» Problem statement:
Reproduce the lines below exactly. Skip images.
[Record extracts — start]
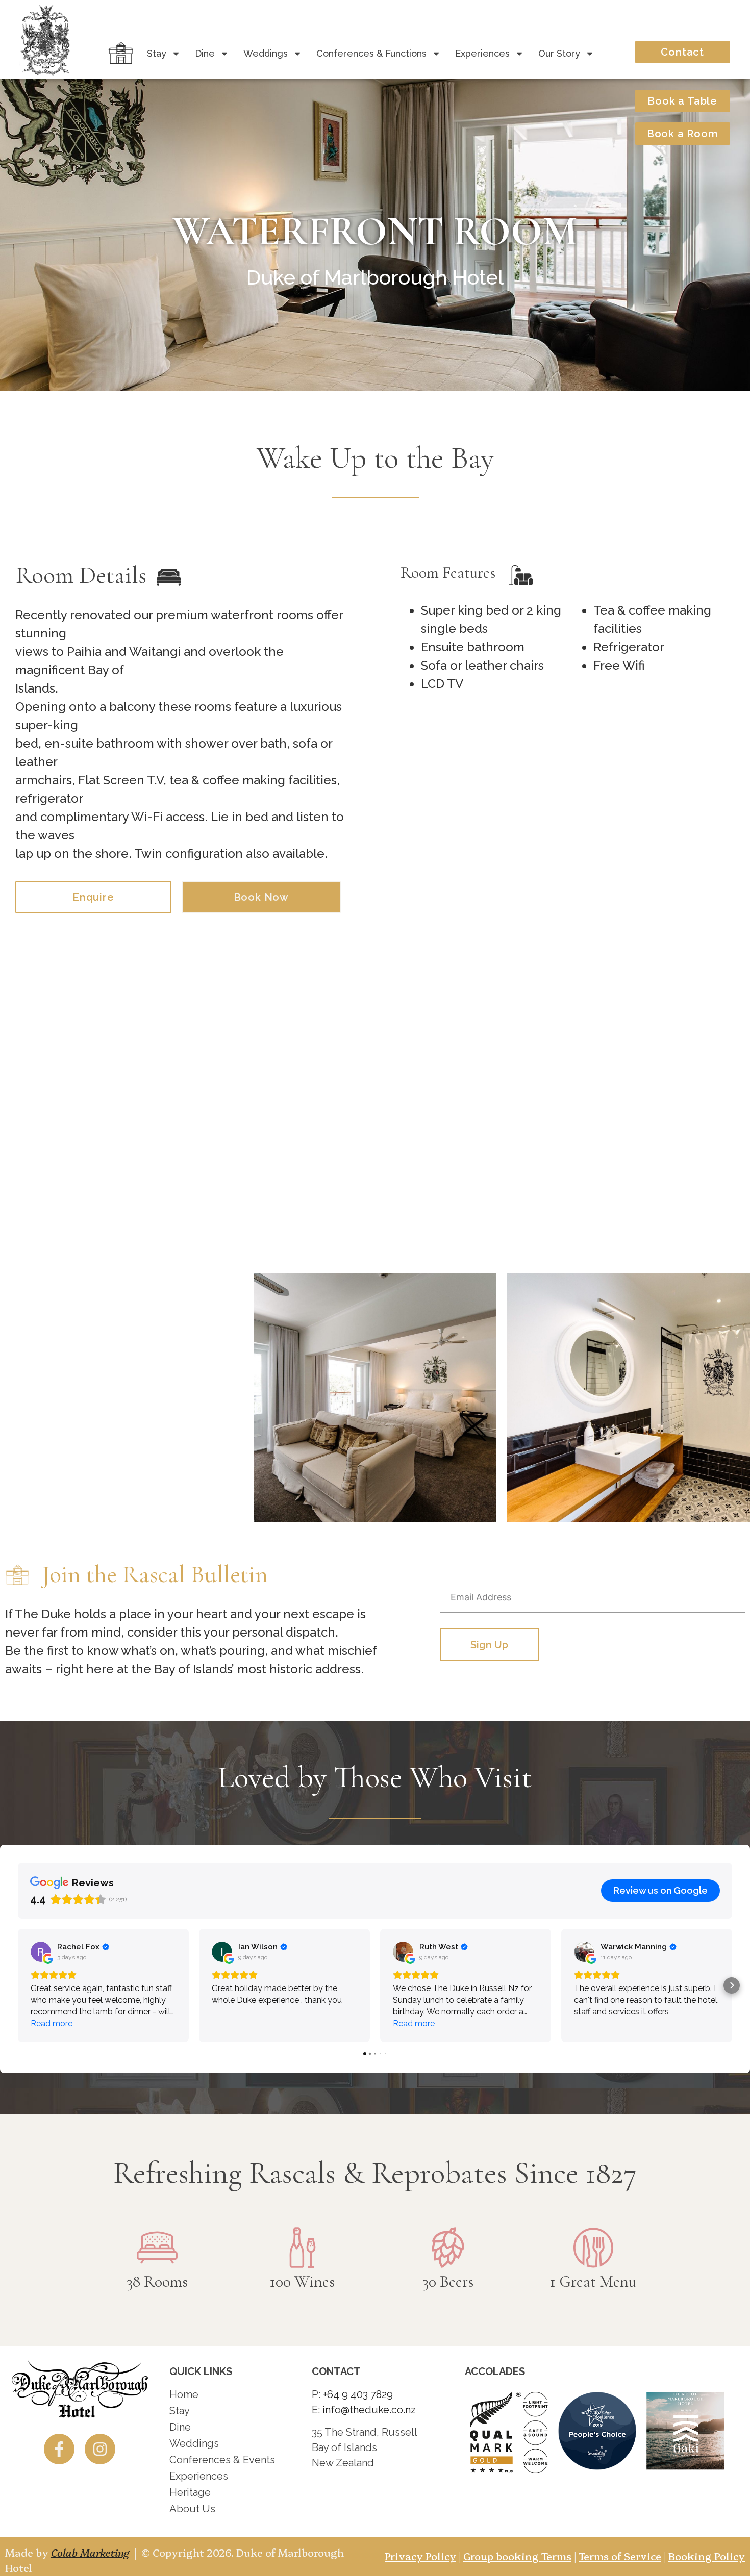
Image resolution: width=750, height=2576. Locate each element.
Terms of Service (620, 2555)
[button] (18, 1985)
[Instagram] (100, 2449)
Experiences (482, 53)
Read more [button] (51, 2023)
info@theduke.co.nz (369, 2410)
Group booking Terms (517, 2555)
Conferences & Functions (371, 53)
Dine (205, 53)
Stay (156, 53)
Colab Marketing (90, 2552)
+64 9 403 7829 (358, 2394)
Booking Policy (706, 2555)
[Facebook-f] (59, 2449)
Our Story (559, 53)
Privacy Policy (420, 2555)
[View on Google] (41, 1952)
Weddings (265, 53)
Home (119, 53)
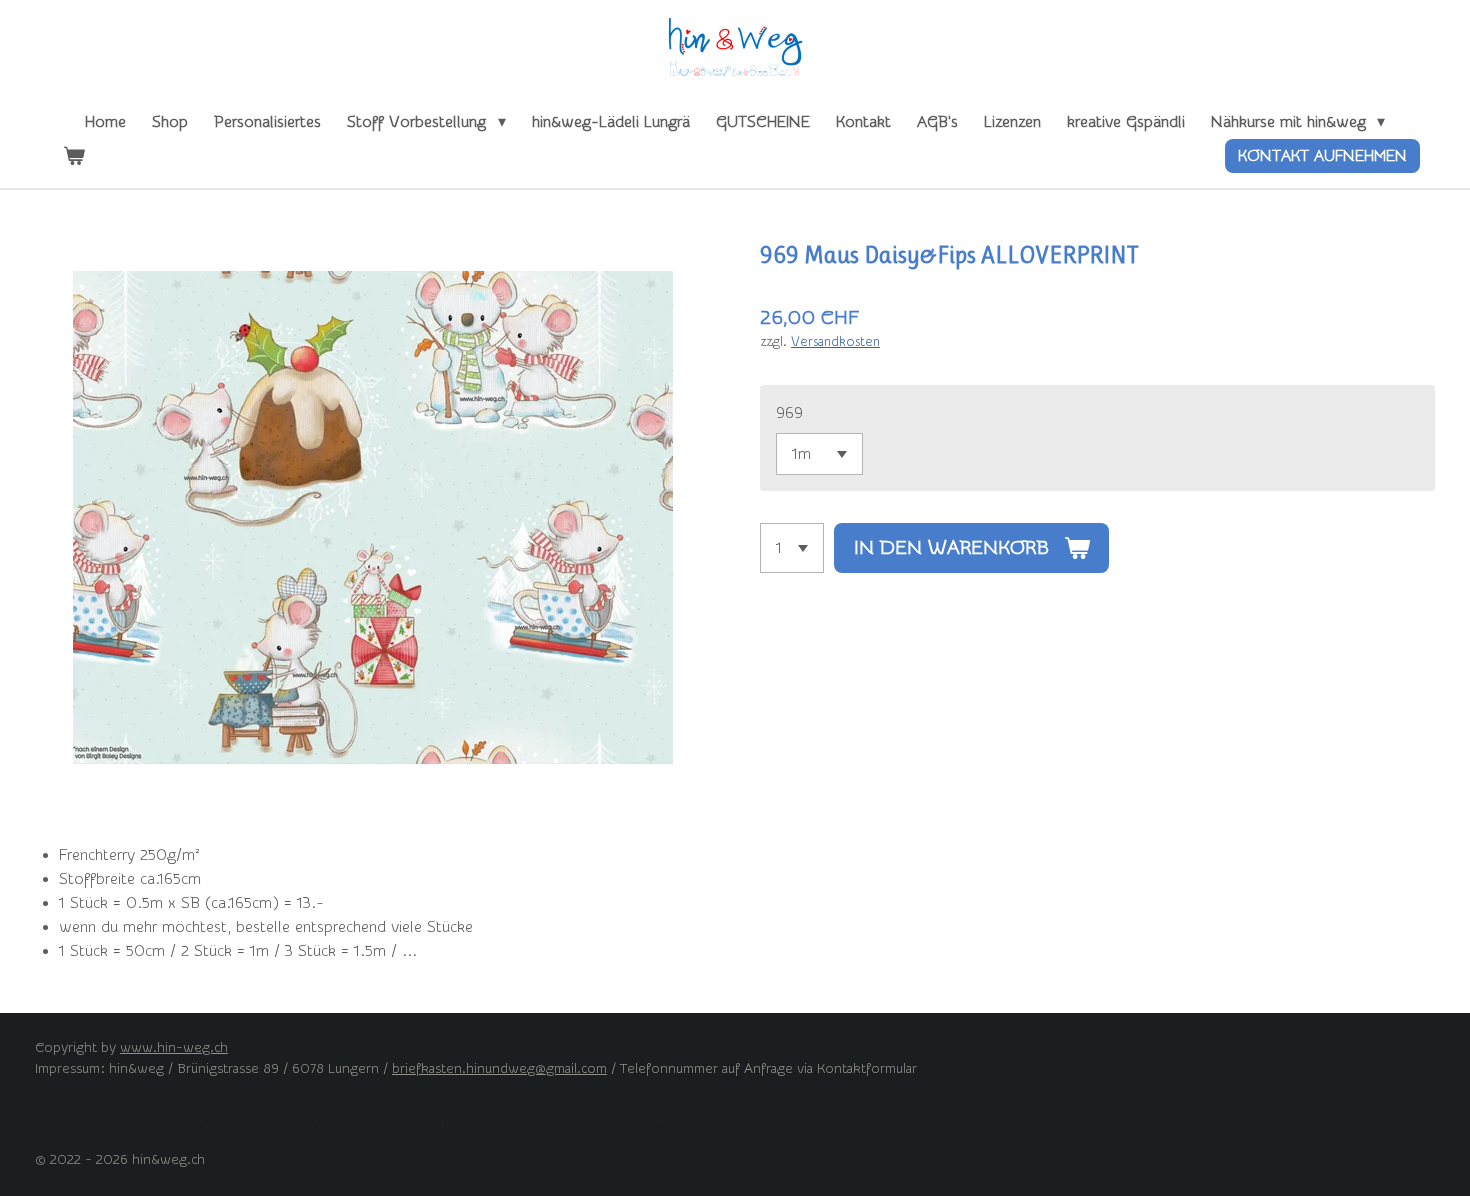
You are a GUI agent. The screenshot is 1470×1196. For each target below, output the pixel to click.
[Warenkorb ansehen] (74, 156)
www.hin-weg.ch (174, 1048)
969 (789, 413)
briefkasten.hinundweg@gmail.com (499, 1069)
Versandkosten (835, 341)
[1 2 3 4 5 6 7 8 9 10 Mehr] (792, 548)
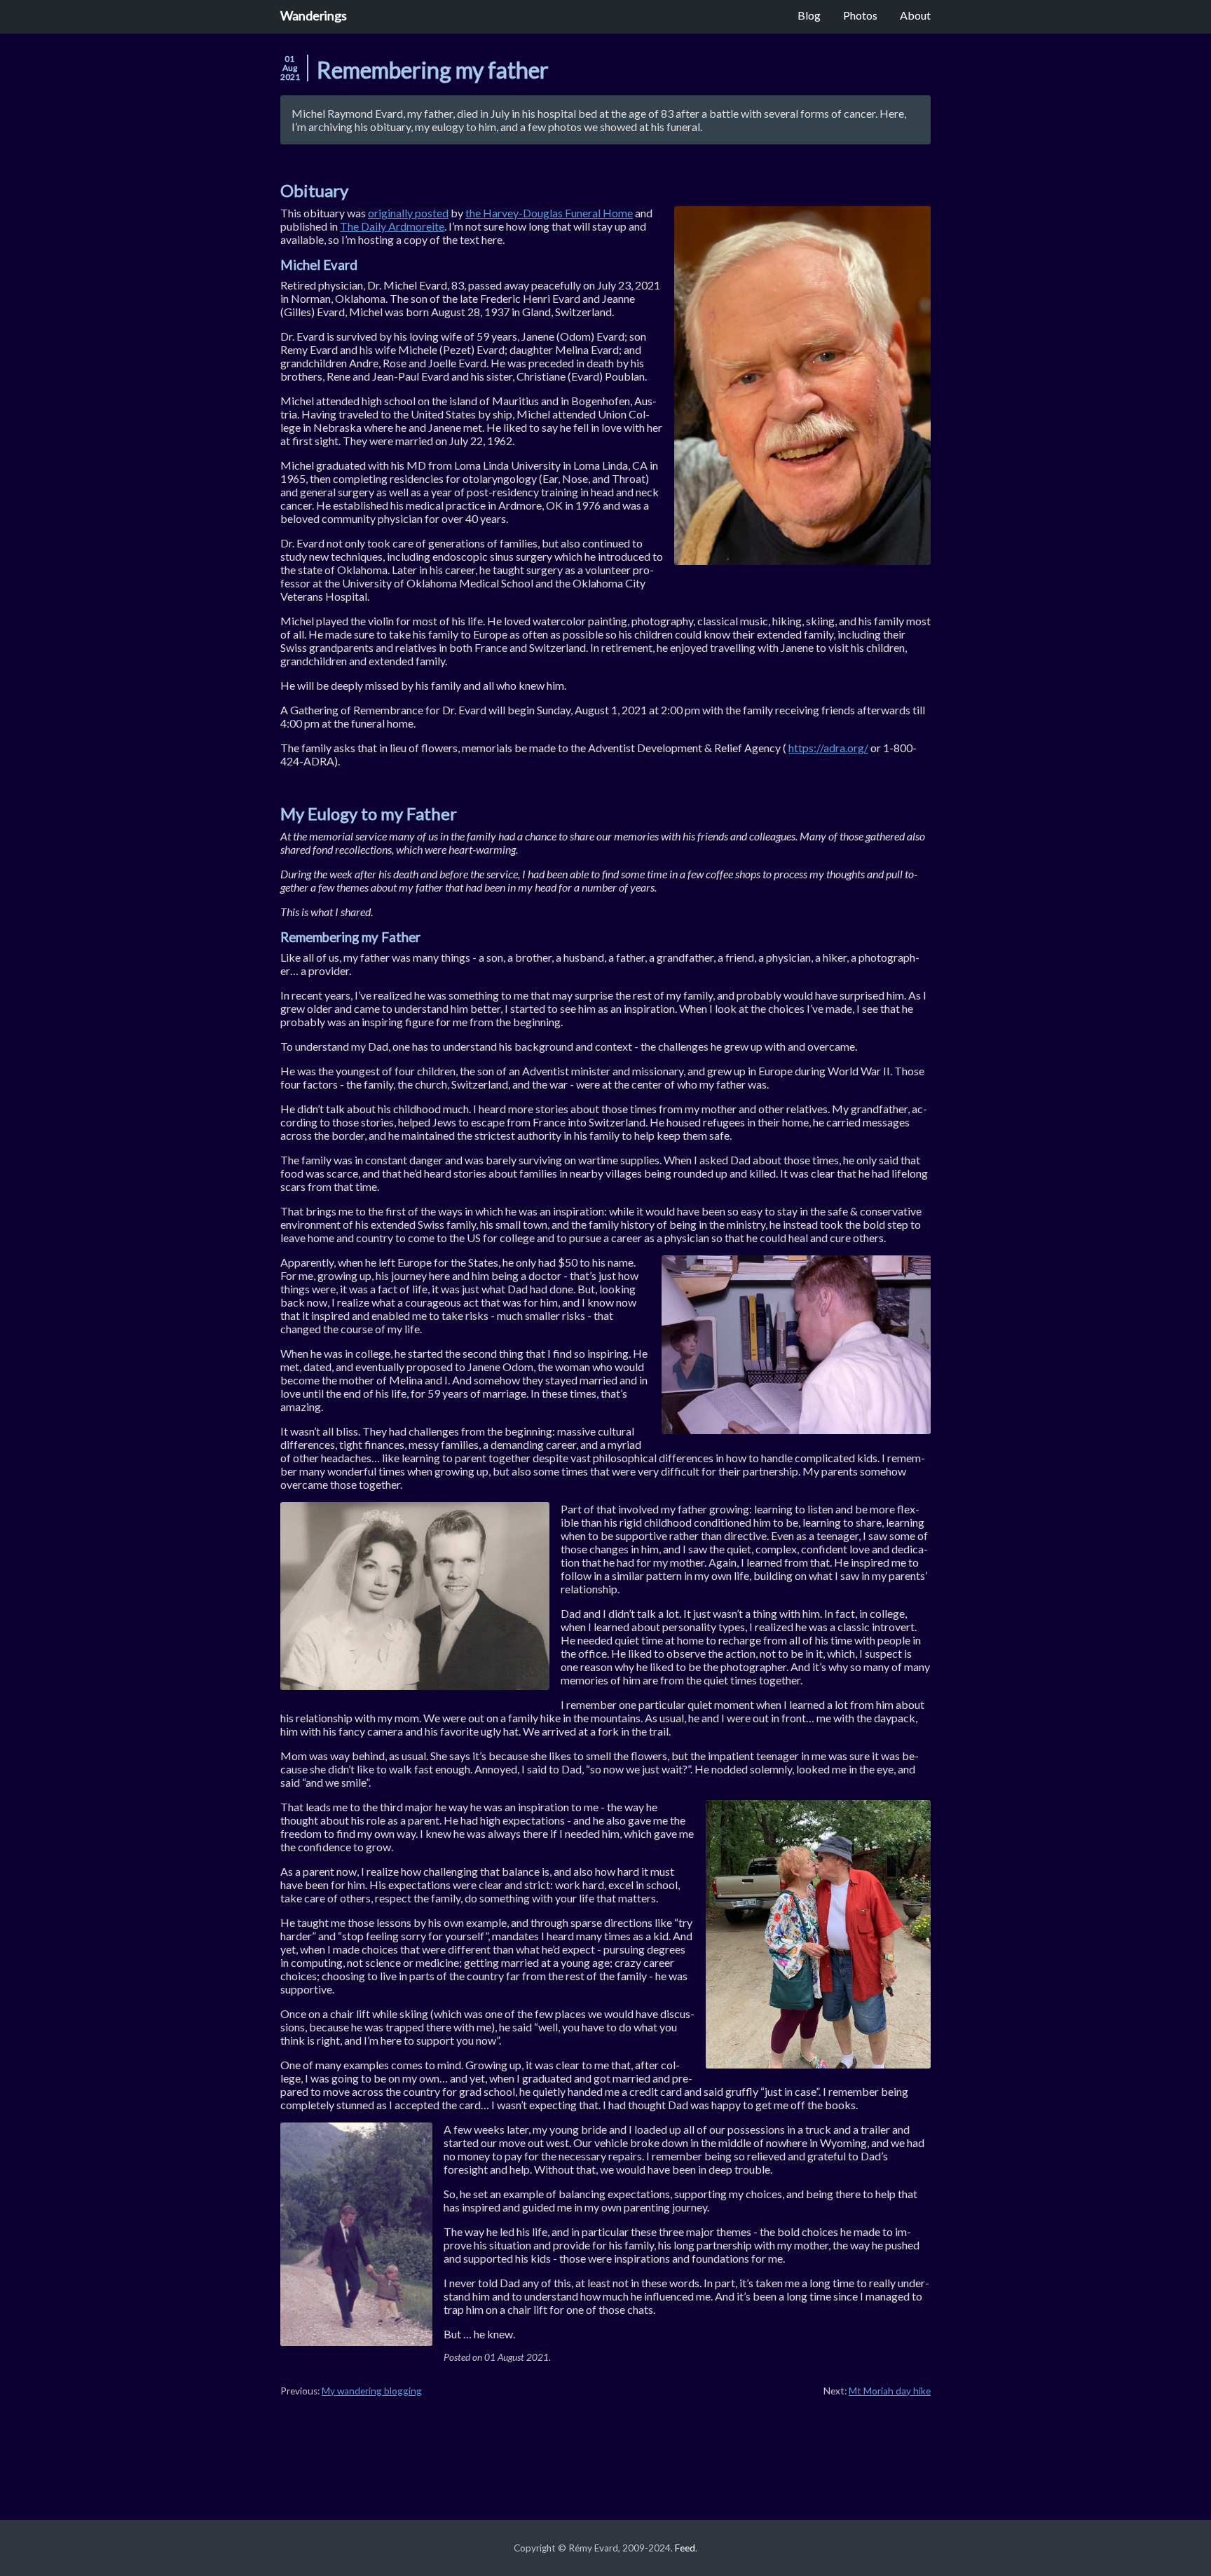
[Record extracts — finish]
» Response below:
Image resolution: width=750, height=2576. Locate each element.
Terms of Service (620, 2555)
[button] (18, 1985)
[Instagram] (100, 2449)
Experiences (482, 53)
Read more [button] (51, 2023)
info@theduke.co.nz (369, 2410)
Group booking Terms (517, 2555)
Conferences & Functions (371, 53)
Dine (205, 53)
Stay (156, 53)
Colab Marketing (90, 2552)
+64 9 403 7829 (358, 2394)
Booking Policy (706, 2555)
[Facebook-f] (59, 2449)
Our Story (559, 53)
Privacy Policy (420, 2555)
[View on Google] (41, 1952)
Weddings (265, 53)
Home (119, 53)
You are a GUI agent. The screenshot is 1470×1196. For each target below, output the pixel to click.
[Warenkorb ansehen] (74, 156)
www.hin-weg.ch (174, 1048)
969 (789, 413)
briefkasten.hinundweg@gmail.com (499, 1069)
Versandkosten (835, 341)
[1 2 3 4 5 6 7 8 9 10 Mehr] (792, 548)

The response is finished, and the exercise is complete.